Written exercise:
Quote the listing below word for word, from the line containing "600x450 pixels." through the end of the listing, and leave out the pictures.

Exercise materials:
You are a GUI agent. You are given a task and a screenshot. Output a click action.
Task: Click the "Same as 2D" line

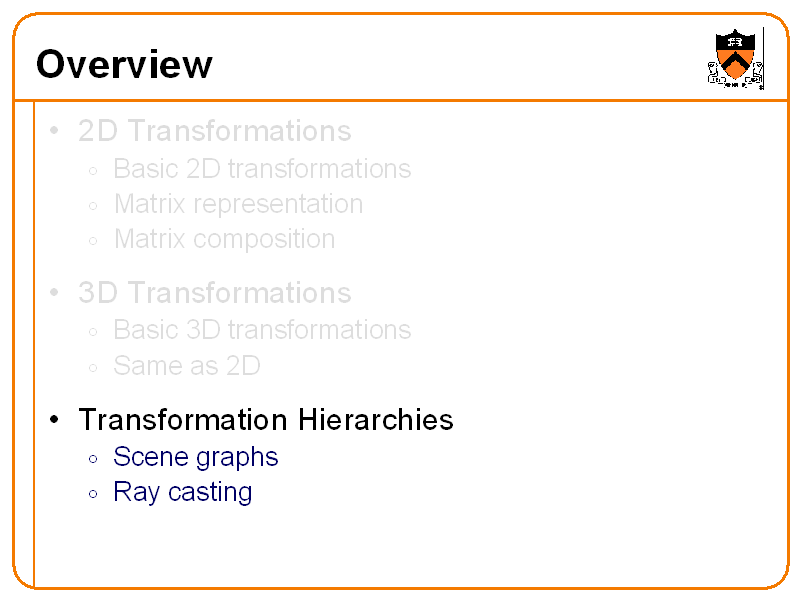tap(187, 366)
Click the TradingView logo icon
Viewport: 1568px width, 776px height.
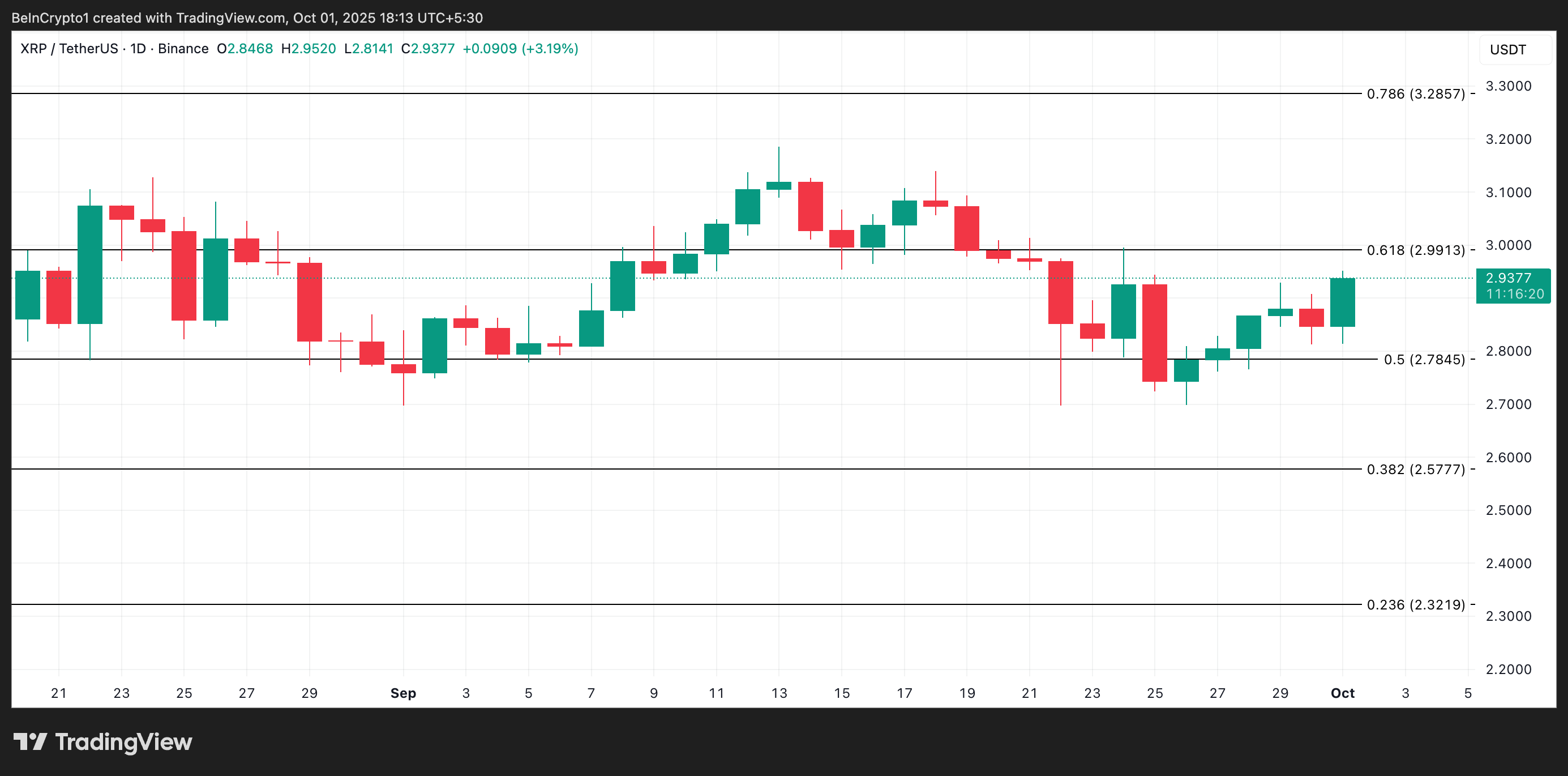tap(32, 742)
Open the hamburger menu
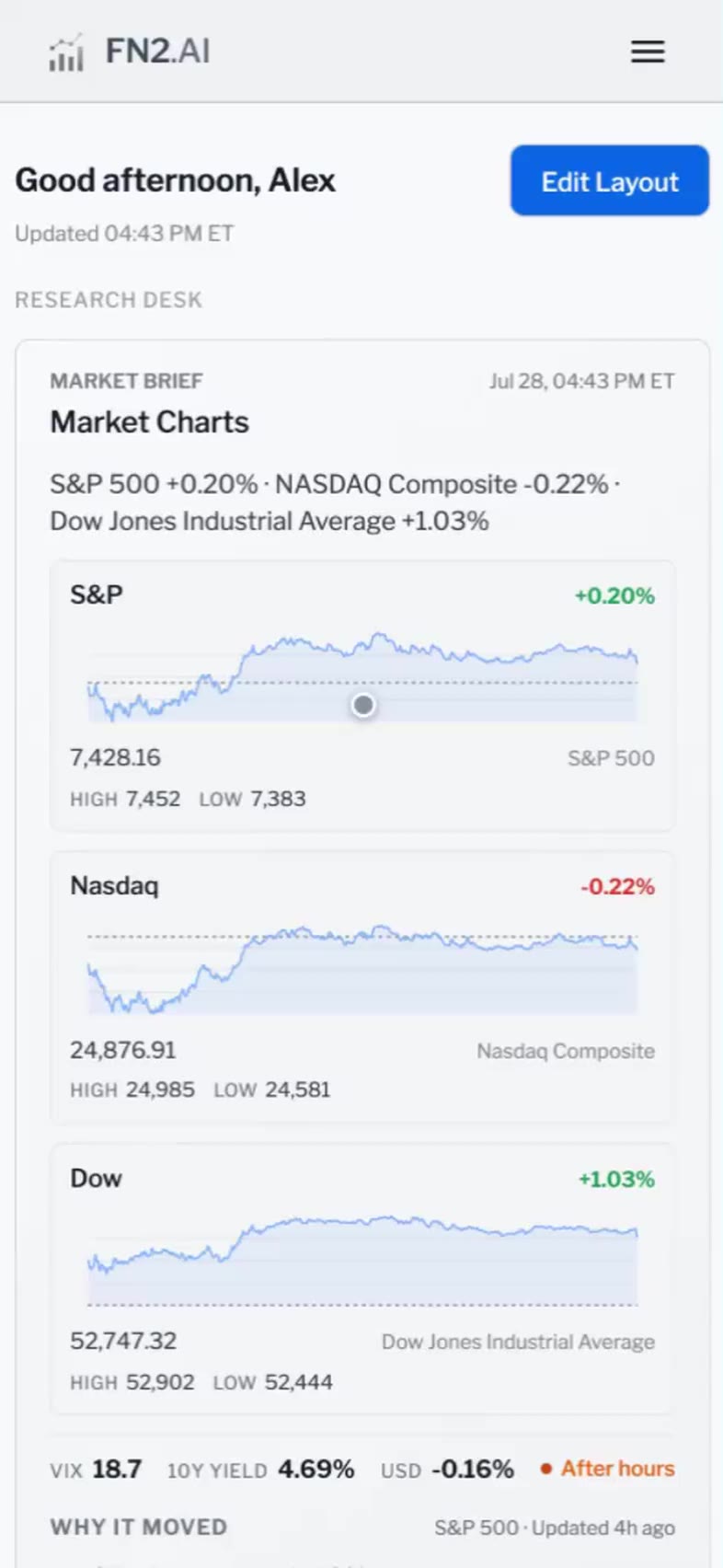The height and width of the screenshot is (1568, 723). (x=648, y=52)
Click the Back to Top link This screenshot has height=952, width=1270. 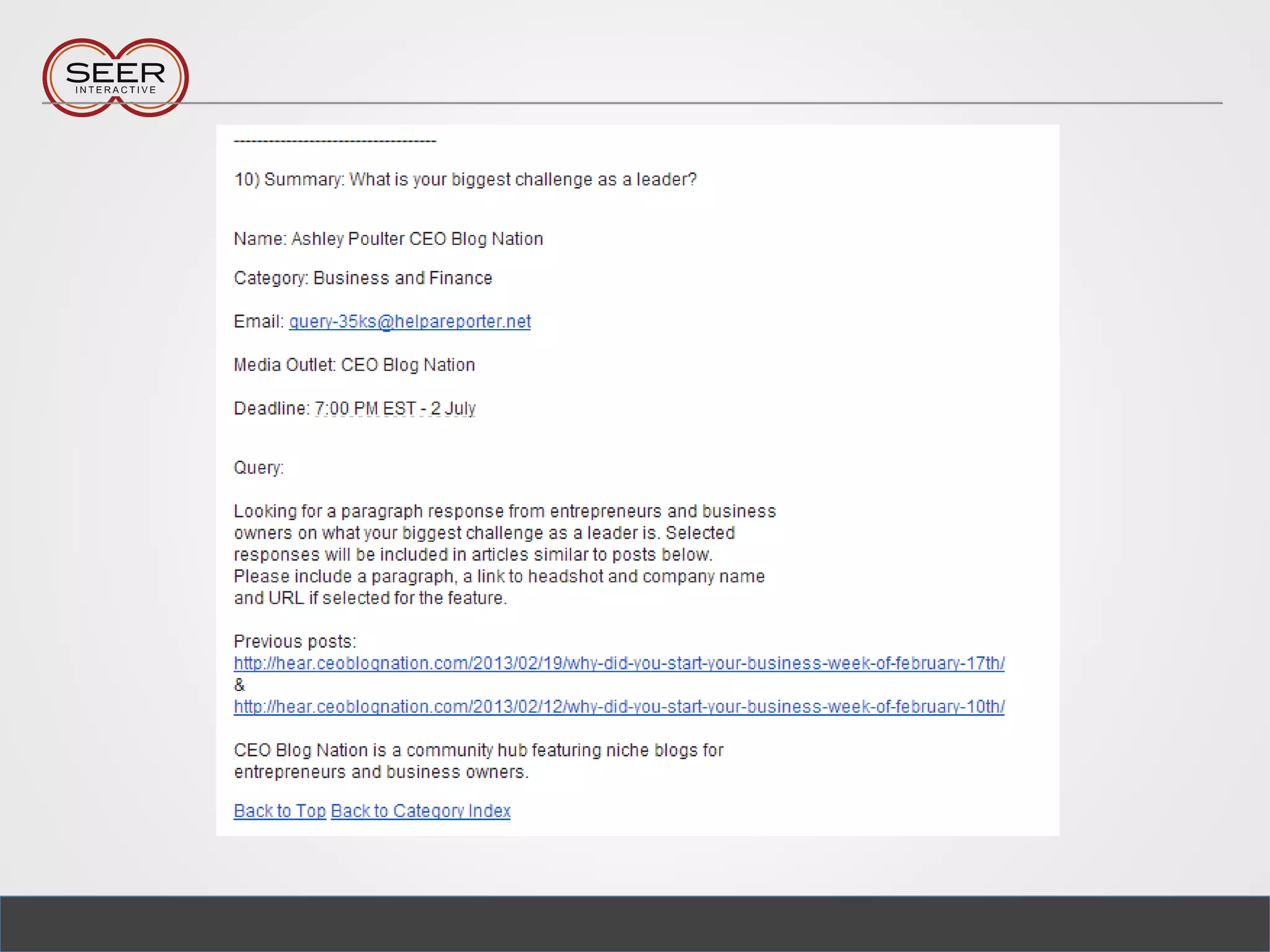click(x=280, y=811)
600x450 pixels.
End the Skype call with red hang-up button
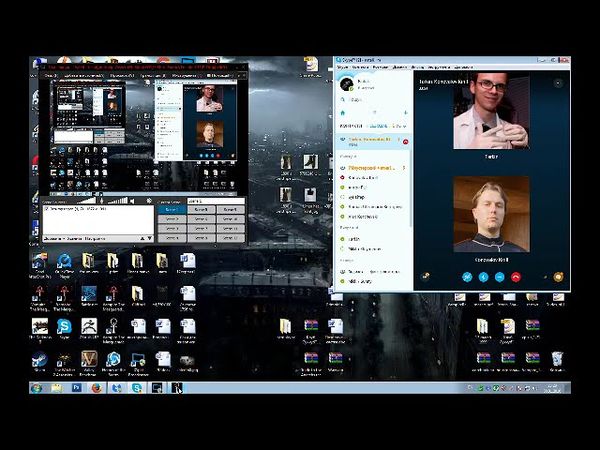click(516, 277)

Result:
600x450 pixels.
End the Skype call with red hang-up button
click(516, 277)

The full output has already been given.